» **Quoted passage**
-- BEGIN --
The Yogyakarta Principles is an instrument of soft law and is therefore not binding. But it does provide an important standard for States in their obligation to protect the rights of individuals of diverse sexual orientation.

The United Nations

On June 17, 2011 the United Nations Human Rights Council in a Resolution on Human Rights, Sexual Orientation and Gender Identity, adopted by a vote of 23 in favour, 19 against, and 3 abstentions, requested the commission of a study to document discriminatory laws and acts of violence against people based on their sexual orientation and gender identity.

The 2011 Resolution was intended to shed light on how international human rights could be used to prevent acts of violence and discrimination against people of diverse sexual orientation.

On 15 December 2011 the first Report on human rights of LGBT people was released by the Office of the United Nations High Commissioner for Human Rights.

The Report made the following recommendations. In order to prevent such acts of violence occurring, United Nations Member States are recommended to:
 Promptly investigate all reported killings and serious incidents of violence against LGBT people, regardless of whether carried out privately or publicly, by State or non-State actors, ensuring accountability for such violations and the establishment of reporting mechanisms for such incidents.
 Take measures to prevent torture and other forms of cruel, inhuman or degrading treatment, ensure accountability for such violations and establish reporting mechanisms.
 Repeal laws that criminalize homosexuality, same-sex sexual conduct, other criminal laws that detain people based on their sexuality and abolish the death penalty for offences involving consensual sexual relations within same-sex relationships.
 Enact comprehensive anti-discrimination legislation, ensuring that combating discrimination based on sexual orientation is in the mandates of national human rights bodies.
-- END --
» **Items**
-- BEGIN --
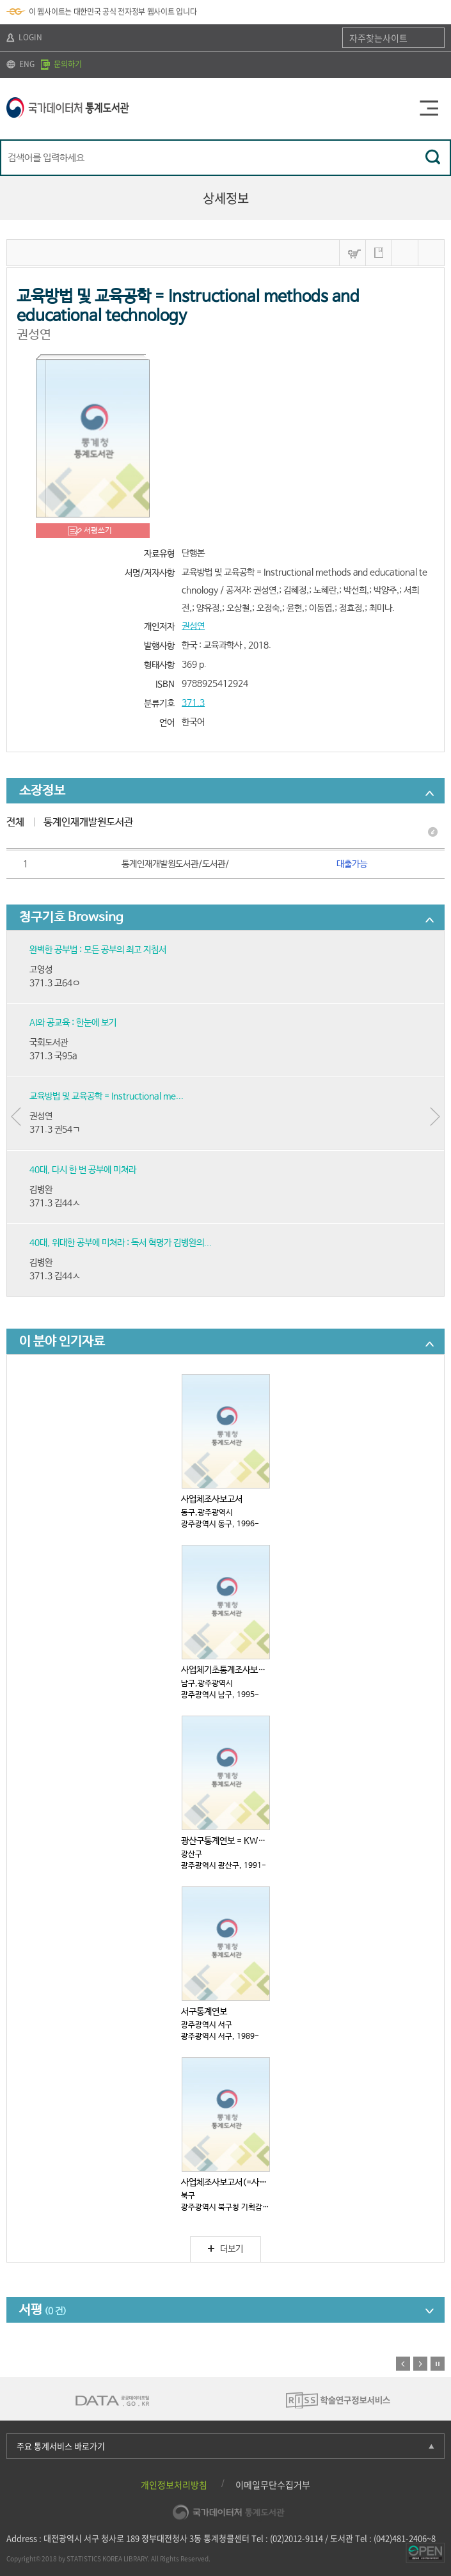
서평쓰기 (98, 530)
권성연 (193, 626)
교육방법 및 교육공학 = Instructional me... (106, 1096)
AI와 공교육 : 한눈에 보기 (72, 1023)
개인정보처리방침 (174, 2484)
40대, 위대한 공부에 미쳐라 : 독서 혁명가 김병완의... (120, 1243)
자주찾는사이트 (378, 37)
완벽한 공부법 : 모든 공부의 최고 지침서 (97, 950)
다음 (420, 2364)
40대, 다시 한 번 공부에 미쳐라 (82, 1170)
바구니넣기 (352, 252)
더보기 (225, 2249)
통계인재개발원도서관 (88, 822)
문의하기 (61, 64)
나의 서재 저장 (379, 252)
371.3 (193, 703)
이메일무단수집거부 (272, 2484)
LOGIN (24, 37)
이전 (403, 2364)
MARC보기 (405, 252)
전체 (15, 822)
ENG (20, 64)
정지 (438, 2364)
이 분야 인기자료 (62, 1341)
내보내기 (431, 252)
-- END --
» **To be done**
1) Answer these questions from the human rights passage:
(a) What kind of instrument are the Yogyakarta Principles said to be?
(b) What was the vote on the June 17, 2011 resolution?
(c) On what date was the first report on the human rights of LGBT people released?
2) Return the part of the human rights passage starting at "The Report made" and ending at "establish reporting mechanisms.".
Answer using only the human rights passage, not the rows.

» **Solutions by task**
1)
(a) An instrument of soft law, and therefore not binding.
(b) 23 in favour, 19 against, and 3 abstentions.
(c) 15 December 2011.

2)
The Report made the following recommendations. In order to prevent such acts of violence occurring, United Nations Member States are recommended to:
 Promptly investigate all reported killings and serious incidents of violence against LGBT people, regardless of whether carried out privately or publicly, by State or non-State actors, ensuring accountability for such violations and the establishment of reporting mechanisms for such incidents.
 Take measures to prevent torture and other forms of cruel, inhuman or degrading treatment, ensure accountability for such violations and establish reporting mechanisms.